• What is asked
Copy the rows below exactly as they are.

• Records to use
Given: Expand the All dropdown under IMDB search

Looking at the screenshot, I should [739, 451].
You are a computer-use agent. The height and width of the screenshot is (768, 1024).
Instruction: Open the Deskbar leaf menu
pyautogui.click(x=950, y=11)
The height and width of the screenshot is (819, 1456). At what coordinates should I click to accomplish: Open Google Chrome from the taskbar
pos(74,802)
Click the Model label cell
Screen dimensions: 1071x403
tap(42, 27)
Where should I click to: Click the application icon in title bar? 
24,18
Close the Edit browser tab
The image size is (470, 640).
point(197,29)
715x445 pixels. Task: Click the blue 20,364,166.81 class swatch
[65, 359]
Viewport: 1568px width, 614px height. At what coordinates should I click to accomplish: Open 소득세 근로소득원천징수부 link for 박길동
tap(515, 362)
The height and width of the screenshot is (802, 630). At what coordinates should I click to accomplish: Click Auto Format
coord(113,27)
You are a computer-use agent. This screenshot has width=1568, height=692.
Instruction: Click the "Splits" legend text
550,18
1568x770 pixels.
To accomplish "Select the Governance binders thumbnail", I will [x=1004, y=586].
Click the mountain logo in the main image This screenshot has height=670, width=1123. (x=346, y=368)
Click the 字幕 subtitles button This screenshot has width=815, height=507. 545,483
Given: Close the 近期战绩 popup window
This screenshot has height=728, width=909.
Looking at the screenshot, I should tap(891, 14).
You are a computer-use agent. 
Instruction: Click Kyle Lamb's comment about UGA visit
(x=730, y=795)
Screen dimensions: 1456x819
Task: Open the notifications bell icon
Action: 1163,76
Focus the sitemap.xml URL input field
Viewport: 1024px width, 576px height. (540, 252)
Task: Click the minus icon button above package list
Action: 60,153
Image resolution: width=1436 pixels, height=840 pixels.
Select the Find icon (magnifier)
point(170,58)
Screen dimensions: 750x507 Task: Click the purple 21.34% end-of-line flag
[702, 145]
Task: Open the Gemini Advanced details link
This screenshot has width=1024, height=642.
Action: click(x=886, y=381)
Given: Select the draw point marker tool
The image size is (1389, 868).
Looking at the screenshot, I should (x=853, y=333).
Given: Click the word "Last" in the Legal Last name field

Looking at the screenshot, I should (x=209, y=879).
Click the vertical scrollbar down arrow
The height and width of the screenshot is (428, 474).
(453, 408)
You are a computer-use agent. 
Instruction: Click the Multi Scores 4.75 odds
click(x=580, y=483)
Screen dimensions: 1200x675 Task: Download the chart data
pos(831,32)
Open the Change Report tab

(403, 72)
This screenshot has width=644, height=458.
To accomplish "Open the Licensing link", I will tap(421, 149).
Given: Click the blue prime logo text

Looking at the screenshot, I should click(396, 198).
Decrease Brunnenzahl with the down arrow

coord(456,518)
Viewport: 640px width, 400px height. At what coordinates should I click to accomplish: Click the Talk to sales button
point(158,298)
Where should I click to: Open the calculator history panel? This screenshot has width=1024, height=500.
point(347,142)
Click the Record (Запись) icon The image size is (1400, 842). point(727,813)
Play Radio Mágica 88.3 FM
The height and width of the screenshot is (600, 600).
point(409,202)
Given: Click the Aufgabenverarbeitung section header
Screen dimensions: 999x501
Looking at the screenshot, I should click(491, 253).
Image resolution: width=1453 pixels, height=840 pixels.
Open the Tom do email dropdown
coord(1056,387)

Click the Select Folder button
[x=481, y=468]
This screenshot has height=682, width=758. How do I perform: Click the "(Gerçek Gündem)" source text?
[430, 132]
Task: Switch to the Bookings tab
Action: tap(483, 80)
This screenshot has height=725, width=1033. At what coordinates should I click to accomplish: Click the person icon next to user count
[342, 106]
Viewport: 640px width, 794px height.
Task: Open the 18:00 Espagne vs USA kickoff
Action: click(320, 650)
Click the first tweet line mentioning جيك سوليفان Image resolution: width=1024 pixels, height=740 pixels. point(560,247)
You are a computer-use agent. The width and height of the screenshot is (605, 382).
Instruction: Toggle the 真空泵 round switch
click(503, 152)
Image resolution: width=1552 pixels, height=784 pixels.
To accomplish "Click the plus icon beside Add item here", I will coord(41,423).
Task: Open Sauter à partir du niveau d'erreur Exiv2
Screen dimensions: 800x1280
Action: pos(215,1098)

• Result of this task
Given: Expand the All dropdown under IMDB search

Looking at the screenshot, I should [739, 451].
You are a computer-use agent. The height and width of the screenshot is (768, 1024).
Instruction: Open the Deskbar leaf menu
pyautogui.click(x=950, y=11)
The height and width of the screenshot is (819, 1456). At what coordinates should I click to accomplish: Open Google Chrome from the taskbar
pos(74,802)
Click the Model label cell
Screen dimensions: 1071x403
tap(42, 27)
Where should I click to: Click the application icon in title bar? 
24,18
Close the Edit browser tab
The image size is (470, 640).
point(197,29)
715x445 pixels. Task: Click the blue 20,364,166.81 class swatch
[65, 359]
Viewport: 1568px width, 614px height. At what coordinates should I click to accomplish: Open 소득세 근로소득원천징수부 link for 박길동
tap(515, 362)
The height and width of the screenshot is (802, 630). At what coordinates should I click to accomplish: Click Auto Format
coord(113,27)
You are a computer-use agent. This screenshot has width=1568, height=692.
Instruction: Click the "Splits" legend text
550,18
1568x770 pixels.
To accomplish "Select the Governance binders thumbnail", I will [x=1004, y=586].
Click the mountain logo in the main image This screenshot has height=670, width=1123. (x=346, y=368)
Click the 字幕 subtitles button This screenshot has width=815, height=507. 545,483
Given: Close the 近期战绩 popup window
This screenshot has height=728, width=909.
Looking at the screenshot, I should tap(891, 14).
You are a computer-use agent. 
Instruction: Click Kyle Lamb's comment about UGA visit
(x=730, y=795)
Screen dimensions: 1456x819
Task: Open the notifications bell icon
Action: 1163,76
Focus the sitemap.xml URL input field
Viewport: 1024px width, 576px height. (540, 252)
Task: Click the minus icon button above package list
Action: 60,153
Image resolution: width=1436 pixels, height=840 pixels.
Select the Find icon (magnifier)
point(170,58)
Screen dimensions: 750x507 Task: Click the purple 21.34% end-of-line flag
[702, 145]
Task: Open the Gemini Advanced details link
This screenshot has width=1024, height=642.
Action: click(x=886, y=381)
Given: Select the draw point marker tool
The image size is (1389, 868).
Looking at the screenshot, I should (x=853, y=333).
Given: Click the word "Last" in the Legal Last name field

Looking at the screenshot, I should (x=209, y=879).
Click the vertical scrollbar down arrow
The height and width of the screenshot is (428, 474).
(453, 408)
You are a computer-use agent. 
Instruction: Click the Multi Scores 4.75 odds
click(x=580, y=483)
Screen dimensions: 1200x675 Task: Download the chart data
pos(831,32)
Open the Change Report tab

(403, 72)
This screenshot has width=644, height=458.
To accomplish "Open the Licensing link", I will tap(421, 149).
Given: Click the blue prime logo text

Looking at the screenshot, I should click(396, 198).
Decrease Brunnenzahl with the down arrow

coord(456,518)
Viewport: 640px width, 400px height. At what coordinates should I click to accomplish: Click the Talk to sales button
point(158,298)
Where should I click to: Open the calculator history panel? This screenshot has width=1024, height=500.
point(347,142)
Click the Record (Запись) icon The image size is (1400, 842). point(727,813)
Play Radio Mágica 88.3 FM
The height and width of the screenshot is (600, 600).
point(409,202)
Given: Click the Aufgabenverarbeitung section header
Screen dimensions: 999x501
Looking at the screenshot, I should click(491, 253).
Image resolution: width=1453 pixels, height=840 pixels.
Open the Tom do email dropdown
coord(1056,387)

Click the Select Folder button
[x=481, y=468]
This screenshot has height=682, width=758. How do I perform: Click the "(Gerçek Gündem)" source text?
[430, 132]
Task: Switch to the Bookings tab
Action: tap(483, 80)
This screenshot has height=725, width=1033. At what coordinates should I click to accomplish: Click the person icon next to user count
[342, 106]
Viewport: 640px width, 794px height.
Task: Open the 18:00 Espagne vs USA kickoff
Action: click(320, 650)
Click the first tweet line mentioning جيك سوليفان Image resolution: width=1024 pixels, height=740 pixels. point(560,247)
You are a computer-use agent. The width and height of the screenshot is (605, 382).
Instruction: Toggle the 真空泵 round switch
click(503, 152)
Image resolution: width=1552 pixels, height=784 pixels.
To accomplish "Click the plus icon beside Add item here", I will coord(41,423).
Task: Open Sauter à partir du niveau d'erreur Exiv2
Screen dimensions: 800x1280
Action: pos(215,1098)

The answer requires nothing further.